Dans ce sens, quelqu'un qui ne veut pas voir de scènes violentes
n'a pas de difficulté à s'y retrouver.
D'ailleurs, les téléspectateurs qui sont perturbés
par la violence savent comment l'éviter. Ils ont développé
des mécanismes qui leur permettent de reconnaître ce qui est
susceptible de contenir de la violence. Et, la plupart du temps, ils réussissent
à éviter de tels divertissements. Ces personnes peuvent très
bien fonctionner en société sans qu'un bureaucrate trop attentionné
ou un bidule électronique ne viennent s'en mêler.
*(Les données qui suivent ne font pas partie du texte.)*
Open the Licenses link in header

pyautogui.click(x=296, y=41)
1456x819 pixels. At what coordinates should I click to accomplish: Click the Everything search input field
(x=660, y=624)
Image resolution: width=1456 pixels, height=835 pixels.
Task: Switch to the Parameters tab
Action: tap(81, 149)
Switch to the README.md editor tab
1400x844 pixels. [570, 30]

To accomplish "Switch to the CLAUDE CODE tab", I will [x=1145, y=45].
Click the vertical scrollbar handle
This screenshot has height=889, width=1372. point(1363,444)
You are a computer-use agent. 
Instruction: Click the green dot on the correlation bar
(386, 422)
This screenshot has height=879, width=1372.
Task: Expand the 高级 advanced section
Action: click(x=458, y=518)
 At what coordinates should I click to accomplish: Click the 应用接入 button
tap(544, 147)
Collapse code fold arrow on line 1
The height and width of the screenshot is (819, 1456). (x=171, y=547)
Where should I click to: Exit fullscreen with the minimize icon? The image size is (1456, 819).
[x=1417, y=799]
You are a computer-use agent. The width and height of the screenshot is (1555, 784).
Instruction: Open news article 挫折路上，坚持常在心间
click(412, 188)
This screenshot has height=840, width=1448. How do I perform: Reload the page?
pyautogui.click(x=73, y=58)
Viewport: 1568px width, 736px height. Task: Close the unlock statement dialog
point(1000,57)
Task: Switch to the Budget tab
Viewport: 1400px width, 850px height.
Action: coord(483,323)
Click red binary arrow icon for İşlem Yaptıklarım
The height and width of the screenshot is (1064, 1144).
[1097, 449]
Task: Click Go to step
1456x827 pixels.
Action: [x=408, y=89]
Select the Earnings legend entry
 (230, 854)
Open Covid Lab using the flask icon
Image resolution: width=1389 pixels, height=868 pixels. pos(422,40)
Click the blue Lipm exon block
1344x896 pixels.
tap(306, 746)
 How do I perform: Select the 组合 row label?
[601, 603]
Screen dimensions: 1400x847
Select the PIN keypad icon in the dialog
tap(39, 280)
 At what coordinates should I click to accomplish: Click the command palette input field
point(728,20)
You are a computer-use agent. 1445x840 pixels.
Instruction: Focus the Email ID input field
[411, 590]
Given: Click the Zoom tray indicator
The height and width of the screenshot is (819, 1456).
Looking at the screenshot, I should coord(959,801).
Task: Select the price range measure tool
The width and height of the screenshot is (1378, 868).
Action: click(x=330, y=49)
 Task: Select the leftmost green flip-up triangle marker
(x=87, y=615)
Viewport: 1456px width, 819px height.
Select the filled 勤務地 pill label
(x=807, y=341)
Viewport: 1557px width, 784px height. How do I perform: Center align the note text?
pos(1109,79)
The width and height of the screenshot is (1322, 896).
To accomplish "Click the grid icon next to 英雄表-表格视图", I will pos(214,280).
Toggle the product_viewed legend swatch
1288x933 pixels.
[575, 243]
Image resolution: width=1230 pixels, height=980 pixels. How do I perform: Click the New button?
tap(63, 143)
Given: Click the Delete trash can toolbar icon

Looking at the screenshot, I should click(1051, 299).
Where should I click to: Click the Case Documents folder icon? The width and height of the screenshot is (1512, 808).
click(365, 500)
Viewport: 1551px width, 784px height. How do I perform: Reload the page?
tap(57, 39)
Les enfants, c'est une autre affaire. Parce qu'ils ne peuvent mettre les
choses en perspective, ils sont plus vulnérables et ont besoin d'être
protégés. Entre en jeu le parent (qui lui, est supposé
savoir mettre les choses en perspective!). C'est à lui que revient
la tâche de superviser ce que fiston regarde. Trop souvent, ceux
qui réclament une intervention gouvernementale – dans ce cas-ci,
pour qu'on rende disponibles des « outils » pour
ces pauvres parents dépassés par les événements
– sont 1) des entrepreneurs qui ont intérêt à ce que
leurs produits inondent le marché, 2) des parents qui se sentent
coupables de ne pas passer assez de quality time en compagnie de
leur progéniture. Que faire?
Certains vous diront que les V-chips amassent la poussière sur les
tablettes parce que les principaux visés – les parents qui n'ont
ni le temps, ni les ressources pour veiller « adéquatement
» à l'éducation de leurs enfants – ne sont pas
assez sensibilisés à l'urgence de la situation: «
Peut-être n'ont-ils pas entendu parler du bidule? Il faudrait
peut-être envisager une nouvelle campagne de sensibilisation...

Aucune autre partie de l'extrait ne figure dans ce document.